Telpner aims to help all kinds of people. She offers corporate wellness walks for stressed professionals and private sessions for individuals or couples, and she hopes to receive permission soon to lead events at city parks.

Thus far, her Boise walks have drawn people like Ron Hixson, who said he had no idea what he was getting into when he attended one of Telpner’s forest bathing sessions in May. Hixson marveled at the beauty of the Botanical Garden, telling Telpner by the end of the session that he’d like to replicate the mindfulness practice at home.

Mary Johnson, who grew up in the Treasure Valley and recently returned after moving away for several years, said forest bathing is helping her process and adjust to the changes the area is going through.

“This place is so different, and I’ve been struggling with how to reintegrate with my hometown for months,” said Johnson, who has attended two of Telpner’s sessions. “Listening to nature and being intentional, it helped me on the level of being able to accept all the new people and sounds of my hometown.”

Part of a growing community

Forest bathing is just one part of a recent flood of natural health care offerings.

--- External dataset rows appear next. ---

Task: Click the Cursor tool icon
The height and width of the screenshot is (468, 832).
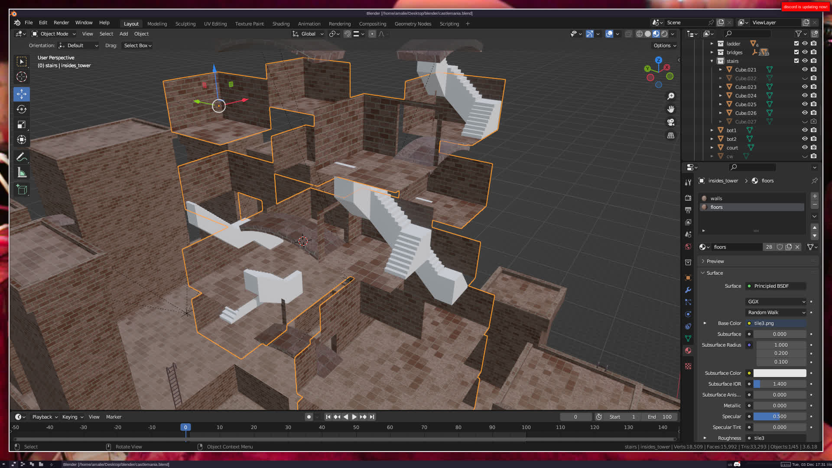Action: pos(22,77)
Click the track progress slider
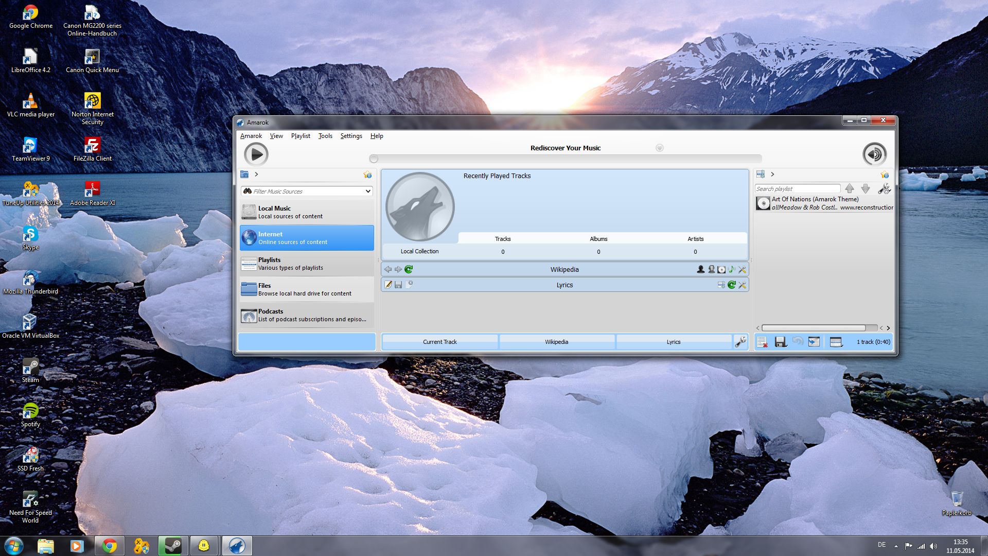The image size is (988, 556). point(565,159)

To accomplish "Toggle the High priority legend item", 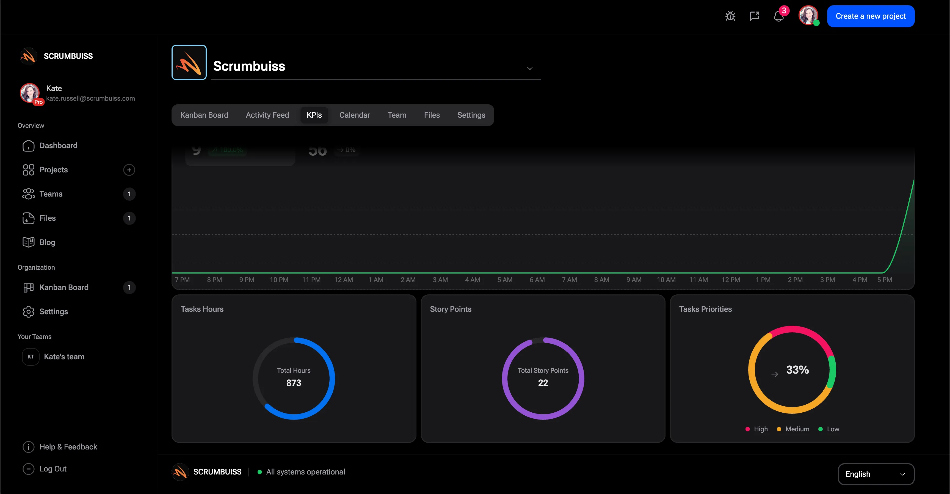I will coord(756,429).
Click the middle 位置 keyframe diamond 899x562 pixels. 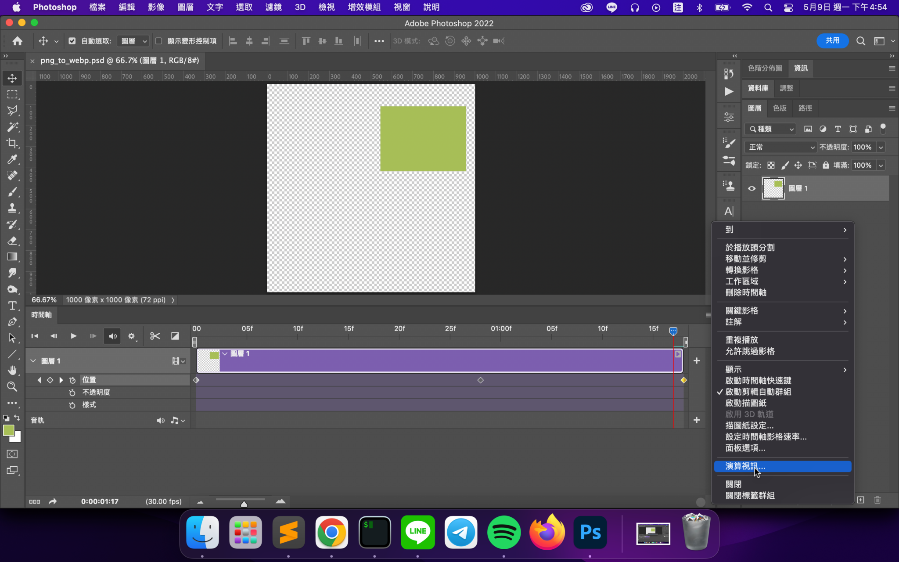click(480, 380)
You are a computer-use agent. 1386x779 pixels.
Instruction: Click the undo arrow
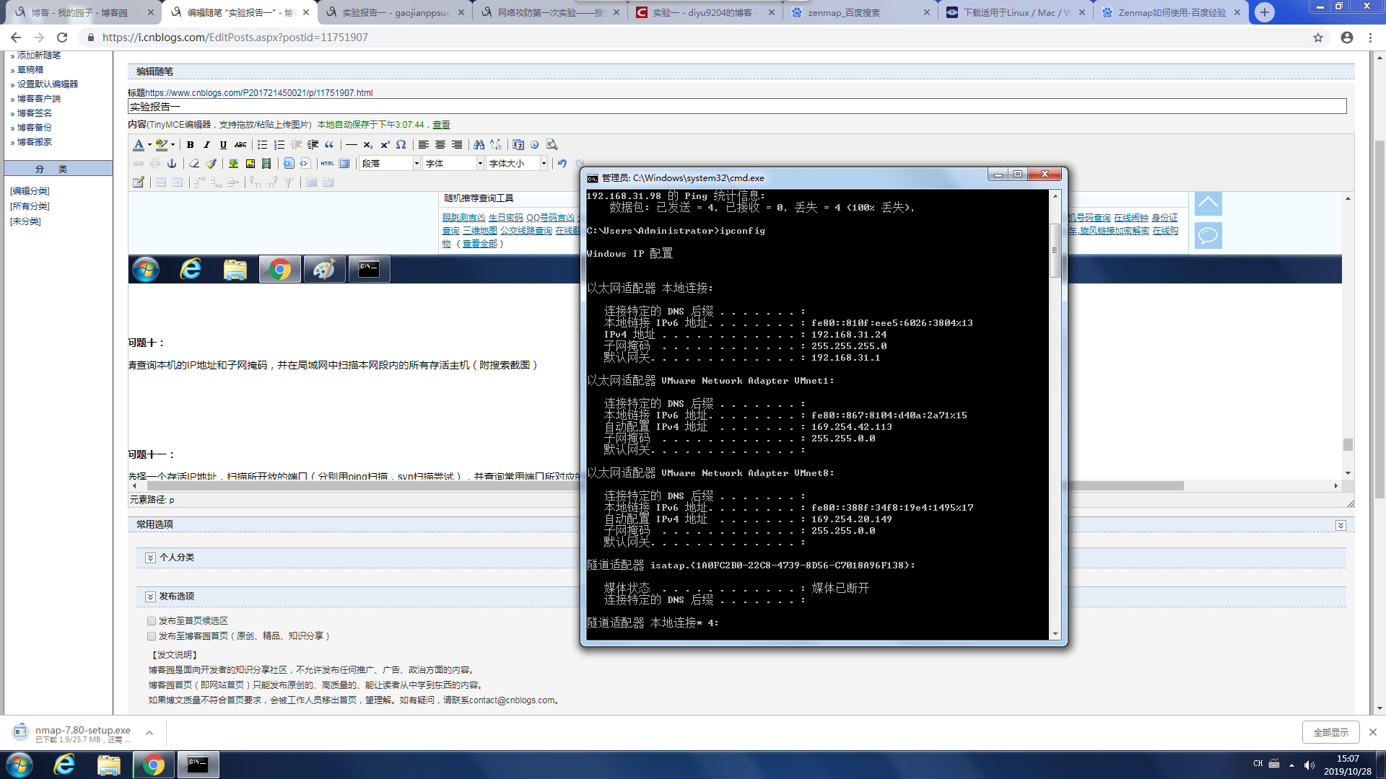(562, 163)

The National Park Service launched its “Healthy Parks Healthy People” program in 2011. Insurance companies are incentivizing time outside. And ParkRx – an organization that partners with practitioners to prescribe time in nature – is creating programs across the country. (The only one currently in Idaho is through Kaniksu Land Trust in Sandpoint.)

Before working as a forest therapy guide, Telpner was a whole health educator and Reiki master – someone who uses “hands-on healing” to transfer energy to patients.

“I got this sense with my clients that something was missing – nature,” she said.

Telpner knows some people can have reservations about holistic healing like forest bathing.

“I wouldn’t call it a ‘woo-woo’ practice,” Telpner said. “I’ve never found something so powerful for calming the system and clearing the mind.”

Research backs that up.

Forest therapy is based in shinrin-yoku, a Japanese practice that began in the 1980s. The Association of Nature and Forest Therapy was established in the U.S. in 2012. Since then, research has linked forest therapy to lower levels of stress hormones like cortisol, as well as improvements in mental health and boosts to immune health.

Experts believe the effects may be caused by exposure to phytoncides, essential oils emitted by plants to ward off insects. The phytoncides have antimicrobial and antifungal properties that could benefit humans.

Not to mention, it can simply be soothing to slow down and practice mindfulness.

“In today’s medicine, there’s so much mind/body relationship,” Telpner said. “Your mind can make you sick, and this practice can help you get out of that thinking mind that can take you to places you don’t want to be.”

For some, forest therapy can be deeply emotional. Telpner said some attendees cry. She lets participants know that any reaction is welcome – everyone’s relationship with nature is personal.

“I don’t tell people what to look for,” Telpner said. “People come and they find what they need to find.”